◆ **Task objective**
For every entry that follows, return an identical copy.

◆ **Data shown**
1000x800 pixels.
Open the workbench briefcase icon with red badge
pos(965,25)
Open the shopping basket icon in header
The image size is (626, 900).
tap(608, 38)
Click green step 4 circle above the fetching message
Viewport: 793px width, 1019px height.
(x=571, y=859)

◆ **Solution to this problem**
1000x800 pixels.
Open the workbench briefcase icon with red badge
pos(965,25)
Open the shopping basket icon in header
The image size is (626, 900).
tap(608, 38)
Click green step 4 circle above the fetching message
Viewport: 793px width, 1019px height.
(x=571, y=859)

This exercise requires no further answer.